*** Opening Input for this task ***

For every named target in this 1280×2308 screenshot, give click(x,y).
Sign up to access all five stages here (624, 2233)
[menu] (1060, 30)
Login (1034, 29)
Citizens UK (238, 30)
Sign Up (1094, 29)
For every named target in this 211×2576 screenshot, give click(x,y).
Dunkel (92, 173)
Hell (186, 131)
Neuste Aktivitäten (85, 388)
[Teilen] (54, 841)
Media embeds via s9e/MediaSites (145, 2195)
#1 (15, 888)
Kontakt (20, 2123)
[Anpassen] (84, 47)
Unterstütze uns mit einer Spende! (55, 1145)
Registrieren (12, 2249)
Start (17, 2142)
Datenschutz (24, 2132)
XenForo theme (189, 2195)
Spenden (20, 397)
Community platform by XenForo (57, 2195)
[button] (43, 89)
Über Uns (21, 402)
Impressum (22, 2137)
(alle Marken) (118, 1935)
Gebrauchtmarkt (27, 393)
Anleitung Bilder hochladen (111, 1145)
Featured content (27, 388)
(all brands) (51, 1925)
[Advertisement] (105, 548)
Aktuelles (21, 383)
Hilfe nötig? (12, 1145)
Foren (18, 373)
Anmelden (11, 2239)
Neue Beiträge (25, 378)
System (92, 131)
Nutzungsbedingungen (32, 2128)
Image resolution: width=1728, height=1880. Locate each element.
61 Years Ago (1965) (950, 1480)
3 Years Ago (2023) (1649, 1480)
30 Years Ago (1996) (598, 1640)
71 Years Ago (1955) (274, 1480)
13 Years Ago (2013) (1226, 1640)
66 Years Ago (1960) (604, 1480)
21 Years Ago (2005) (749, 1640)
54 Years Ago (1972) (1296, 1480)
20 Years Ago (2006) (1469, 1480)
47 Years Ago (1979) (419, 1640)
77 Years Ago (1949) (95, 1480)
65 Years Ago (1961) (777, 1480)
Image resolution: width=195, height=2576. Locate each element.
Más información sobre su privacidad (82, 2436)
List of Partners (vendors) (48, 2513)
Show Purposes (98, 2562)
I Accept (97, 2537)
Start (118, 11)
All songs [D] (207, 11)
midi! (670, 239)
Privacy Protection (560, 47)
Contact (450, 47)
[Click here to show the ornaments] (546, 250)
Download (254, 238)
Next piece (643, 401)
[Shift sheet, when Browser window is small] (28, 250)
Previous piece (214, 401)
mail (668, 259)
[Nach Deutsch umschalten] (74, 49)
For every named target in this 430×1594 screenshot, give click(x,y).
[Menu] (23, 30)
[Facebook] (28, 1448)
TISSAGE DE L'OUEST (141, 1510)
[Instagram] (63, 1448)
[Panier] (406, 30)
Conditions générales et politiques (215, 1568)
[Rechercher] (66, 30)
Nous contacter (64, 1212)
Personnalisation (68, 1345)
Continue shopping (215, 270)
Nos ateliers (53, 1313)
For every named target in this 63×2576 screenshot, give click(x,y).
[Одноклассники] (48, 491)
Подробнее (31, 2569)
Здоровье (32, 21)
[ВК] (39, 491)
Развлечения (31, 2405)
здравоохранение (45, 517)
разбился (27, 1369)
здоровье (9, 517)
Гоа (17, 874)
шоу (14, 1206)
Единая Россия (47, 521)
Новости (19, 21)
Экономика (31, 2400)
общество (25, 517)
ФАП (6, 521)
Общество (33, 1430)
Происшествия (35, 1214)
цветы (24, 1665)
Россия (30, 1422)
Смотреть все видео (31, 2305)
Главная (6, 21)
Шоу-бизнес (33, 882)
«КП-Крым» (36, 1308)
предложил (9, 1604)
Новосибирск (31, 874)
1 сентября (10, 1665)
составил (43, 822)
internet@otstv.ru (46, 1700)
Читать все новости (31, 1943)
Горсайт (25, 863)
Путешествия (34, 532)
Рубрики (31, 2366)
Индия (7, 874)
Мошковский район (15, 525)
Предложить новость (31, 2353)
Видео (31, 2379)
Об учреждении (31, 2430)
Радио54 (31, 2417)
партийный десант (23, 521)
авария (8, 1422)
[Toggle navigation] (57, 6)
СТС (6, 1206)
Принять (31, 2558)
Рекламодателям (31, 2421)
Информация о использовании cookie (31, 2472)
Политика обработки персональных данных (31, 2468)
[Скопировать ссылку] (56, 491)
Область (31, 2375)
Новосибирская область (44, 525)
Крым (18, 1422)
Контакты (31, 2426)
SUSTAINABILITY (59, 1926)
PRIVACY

*** Closing Input for this task ***

» **Work instruction**: Transcribe the listing above line for line, from the first line to the line containing "Image resolution: width=195, height=2576.", inclusive, with no other lines.

» **Result of this task**:
For every named target in this 1280×2308 screenshot, give click(x,y).
Sign up to access all five stages here (624, 2233)
[menu] (1060, 30)
Login (1034, 29)
Citizens UK (238, 30)
Sign Up (1094, 29)
For every named target in this 211×2576 screenshot, give click(x,y).
Dunkel (92, 173)
Hell (186, 131)
Neuste Aktivitäten (85, 388)
[Teilen] (54, 841)
Media embeds via s9e/MediaSites (145, 2195)
#1 (15, 888)
Kontakt (20, 2123)
[Anpassen] (84, 47)
Unterstütze uns mit einer Spende! (55, 1145)
Registrieren (12, 2249)
Start (17, 2142)
Datenschutz (24, 2132)
XenForo theme (189, 2195)
Spenden (20, 397)
Community platform by XenForo (57, 2195)
[button] (43, 89)
Über Uns (21, 402)
Impressum (22, 2137)
(alle Marken) (118, 1935)
Gebrauchtmarkt (27, 393)
Anleitung Bilder hochladen (111, 1145)
Featured content (27, 388)
(all brands) (51, 1925)
[Advertisement] (105, 548)
Aktuelles (21, 383)
Hilfe nötig? (12, 1145)
Foren (18, 373)
Anmelden (11, 2239)
Neue Beiträge (25, 378)
System (92, 131)
Nutzungsbedingungen (32, 2128)
Image resolution: width=1728, height=1880. Locate each element.
61 Years Ago (1965) (950, 1480)
3 Years Ago (2023) (1649, 1480)
30 Years Ago (1996) (598, 1640)
71 Years Ago (1955) (274, 1480)
13 Years Ago (2013) (1226, 1640)
66 Years Ago (1960) (604, 1480)
21 Years Ago (2005) (749, 1640)
54 Years Ago (1972) (1296, 1480)
20 Years Ago (2006) (1469, 1480)
47 Years Ago (1979) (419, 1640)
77 Years Ago (1949) (95, 1480)
65 Years Ago (1961) (777, 1480)
Image resolution: width=195, height=2576. Locate each element.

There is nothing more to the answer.